> _Задания_
A. Перепишите фрагмент текста между словами «Но апофеозом нашего» и «силу и упругость.» включительно, заменив «церковку» на «часовню».
B. Назовите все географические названия из фрагмента текста. Одноименные объекты укажите отдельно.
C. Изложите фрагмент текста в двух предложениях.
═══ Фрагмент текста ═══
Но апофеозом нашего путешествия стал обзор столицы со смотровой площадки Ленинских (Воробьевых) гор. Недаром же сюда приезжают новобрачные, и кисейная фата невест, подхваченная ветром, развевается над глубокой падью. Прекрасно спланирована сама площадка с балюстрадой, и как хорошо, что сохранили маленькую церковку с зелеными главками, будто печать в углу грамоты, дарующей милость, а грамота та — вся расстилающаяся внизу, охватная из края в край Москва. Чудесна крутая излука реки Москвы, огибающей территорию стадиона; великая причастностью к столице, но не ширью и обилием вод, река набирает здесь силу и упругость.
═══ Исходные данные ═══
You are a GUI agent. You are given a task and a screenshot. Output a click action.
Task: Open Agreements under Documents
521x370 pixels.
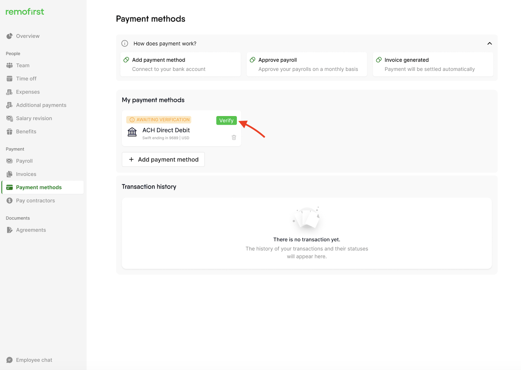tap(31, 230)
═══
> _Ответы по заданиям_
A.
Но апофеозом нашего путешествия стал обзор столицы со смотровой площадки Ленинских (Воробьевых) гор. Недаром же сюда приезжают новобрачные, и кисейная фата невест, подхваченная ветром, развевается над глубокой падью. Прекрасно спланирована сама площадка с балюстрадой, и как хорошо, что сохранили маленькую часовню с зелеными главками, будто печать в углу грамоты, дарующей милость, а грамота та — вся расстилающаяся внизу, охватная из края в край Москва. Чудесна крутая излука реки Москвы, огибающей территорию стадиона; великая причастностью к столице, но не ширью и обилием вод, река набирает здесь силу и упругость.

B. Ленинские горы; Воробьевы горы; Москва (город); Москва (река).

C. Вершиной путешествия стал вид на столицу со смотровой площадки Ленинских (Воробьевых) гор, куда приезжают и новобрачные. Отмечены хорошо спланированная площадка с балюстрадой, сохраненная церковка с зелеными главками и крутая излука реки Москвы, огибающей стадион.